Jérôme Minière : Évitons de se replier
Société

Jérôme Minière : Évitons de se replier

Non, ma compréhension de l’expression "accommodements raisonnables" ne s’est pas améliorée en douze mois. Je pense surtout que l’on a ouvert une boîte de Pandore et que nous pourrions tous en parler pour l’éternité. Or, la plupart des problèmes évoqués me semblent être de l’ordre du fantasme. Je crois que ces problèmes identitaires se posent dans tous les pays occidentaux ces dernières années; chaque pays réagit à sa manière.

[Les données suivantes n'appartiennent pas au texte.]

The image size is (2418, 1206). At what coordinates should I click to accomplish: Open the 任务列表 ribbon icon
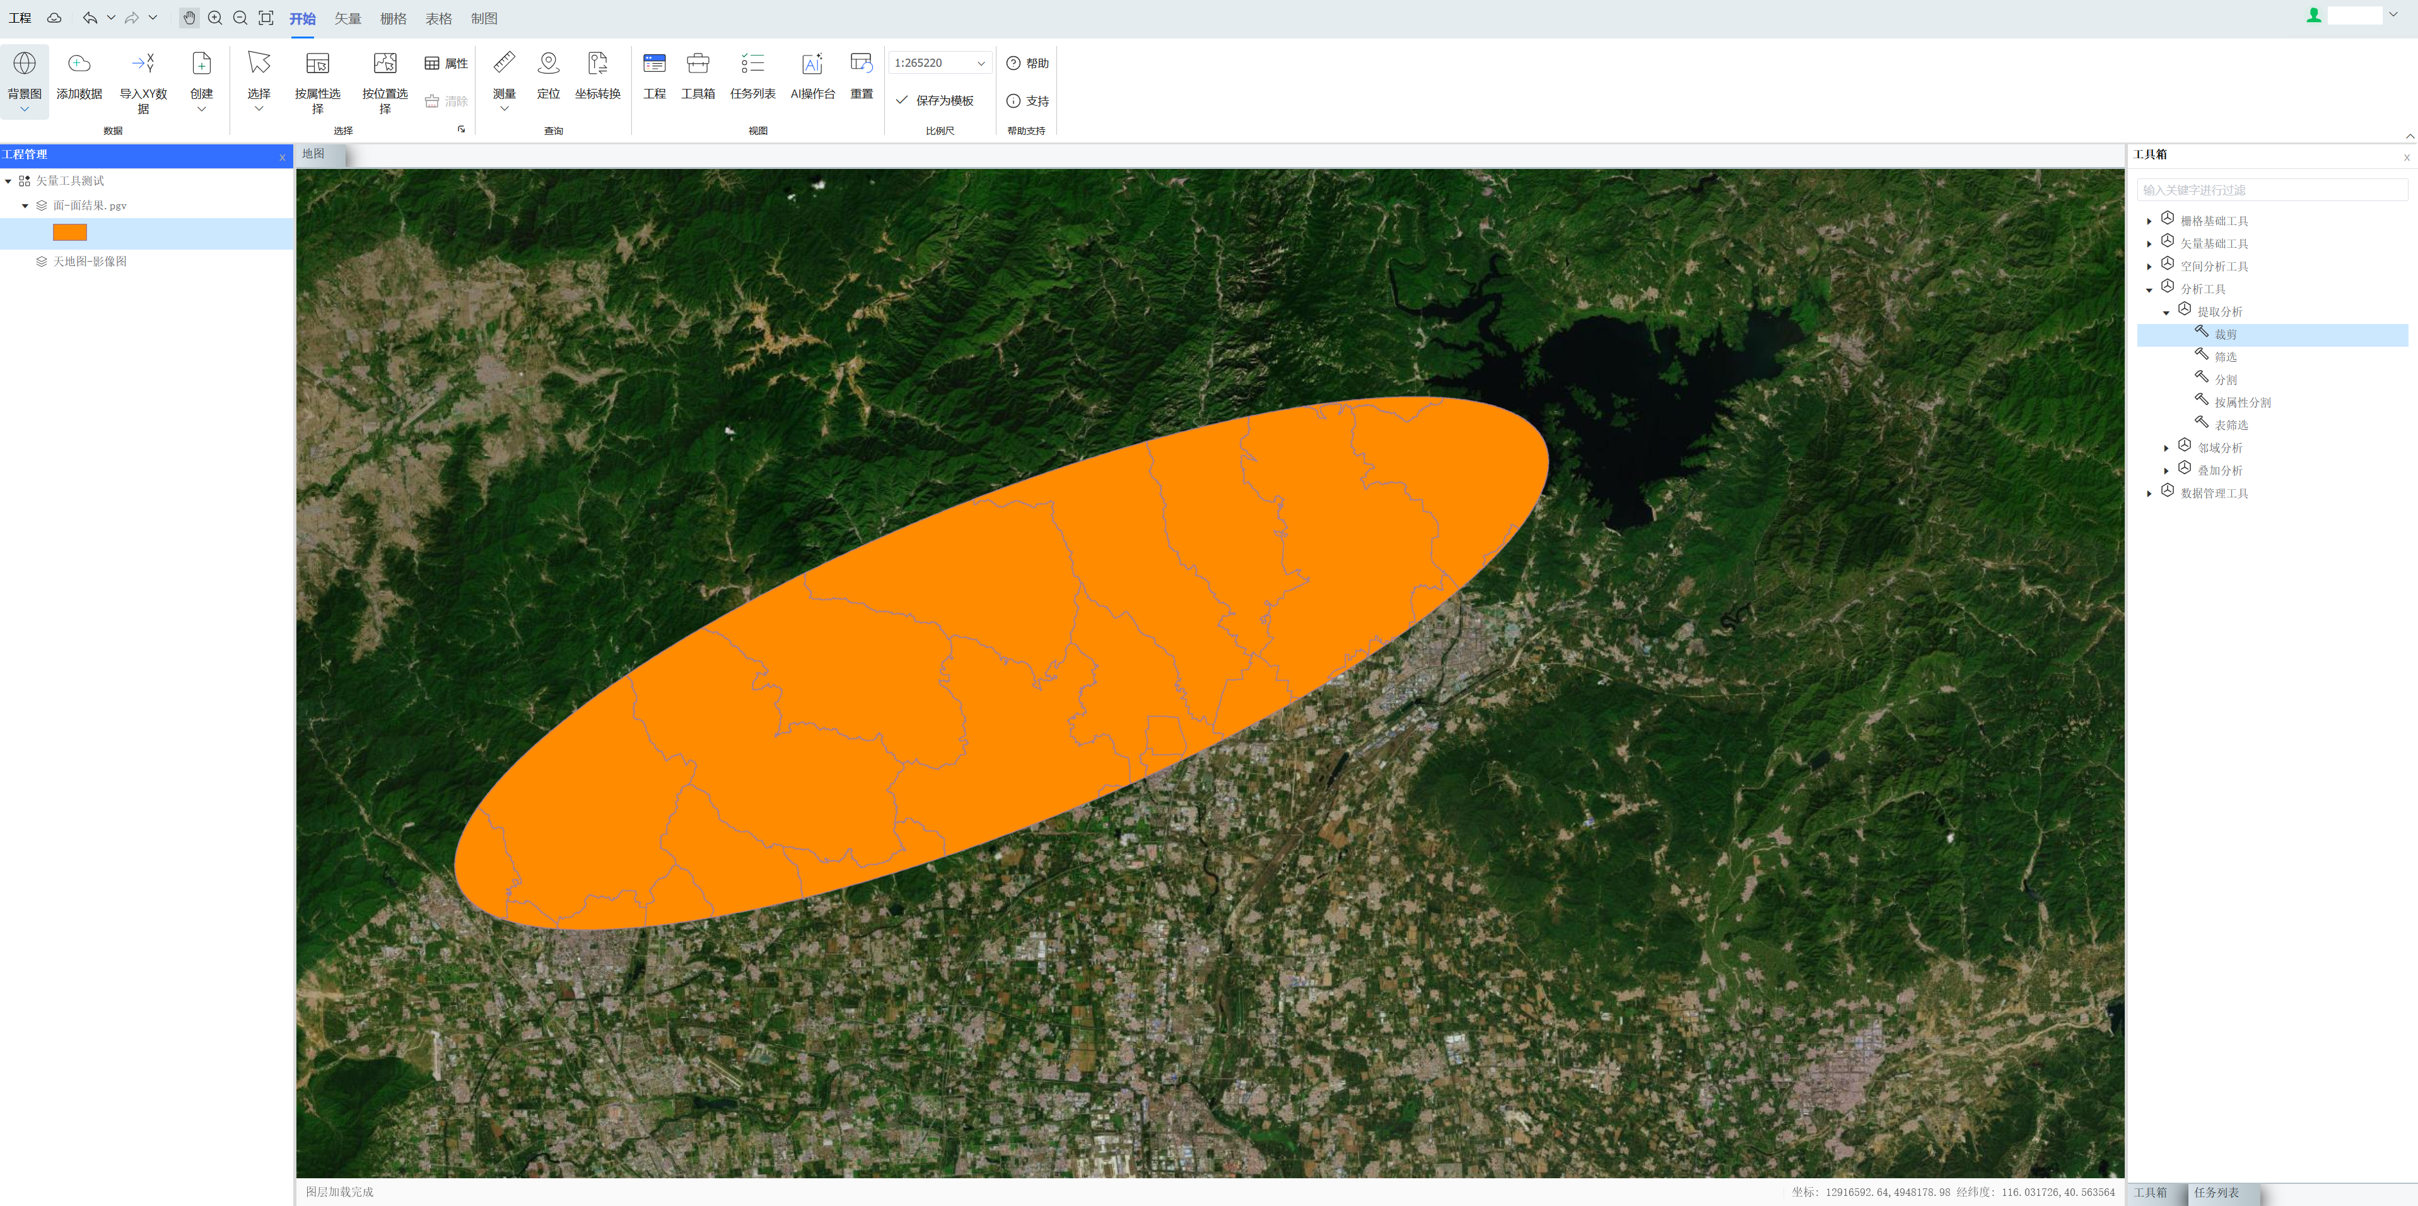(752, 64)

Grosso modo, il y a eu deux systèmes d’intégration avec leurs limites, qualités et défauts respectifs: l’anglo-saxon, qui met l’accent sur la coexistence des différentes communautés, et le français, qui prône l’acceptation plus stricte des valeurs laïques du pays d’accueil. Le Québec me semble se situer un peu à cheval entre ces deux approches, moins communautaire qu’au Canada anglais, mais plus souple qu’en France.

Mon métier peut contribuer à ouvrir les esprits en matière de relations entre les communautés culturelles, car si je prends l’exemple de Montréal, le brassage des cultures et des langues est un terreau extrêmement fertile pour la création artistique, une chance unique pour les artistes. Le repli communautaire est quelque chose de triste pour les artistes, où qu’ils soient.

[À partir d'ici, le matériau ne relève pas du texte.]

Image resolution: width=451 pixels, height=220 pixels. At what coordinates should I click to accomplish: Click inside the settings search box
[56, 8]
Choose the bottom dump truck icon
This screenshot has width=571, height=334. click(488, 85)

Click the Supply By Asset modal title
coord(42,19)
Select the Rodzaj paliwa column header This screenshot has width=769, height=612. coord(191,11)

Je comprends la crainte de beaucoup de Québécois d’être engloutis à moyen terme par le reste du continent anglophone. Vivant ici depuis 11 ans, j’ai aussi cette crainte que la langue française, et tout ce qui va avec, ne devienne dans quelques générations qu’un souvenir folklorique. Mais je ne crois pas pour autant qu’il faille nous replier dans le manteau de nos peurs et devenir immobiles comme des statues. Derrière ces craintes il y a aussi la blessure du pays perdu, du pays imaginé et jamais reconquis. Pour moi, l’identité québécoise est toute entière dans cette blessure non refermée, et franchement, je ne sais pas comment elle peut être guérie… Soit devenir un pays, soit passer à autre chose, pour de vrai…

Les Québécois "de souche" ne doivent pas avoir peur et se replier. En ces temps de profondes mutations sur tout le globe, le réflexe de tous les peuples, de toutes les communautés est de se replier sur eux-mêmes, mais cela ne peut amener que guerres et incompréhension. Une question urgente et grave comme celle de l’environnement peut nous permettre de dialoguer, de dépasser nos différends à l’échelle mondiale.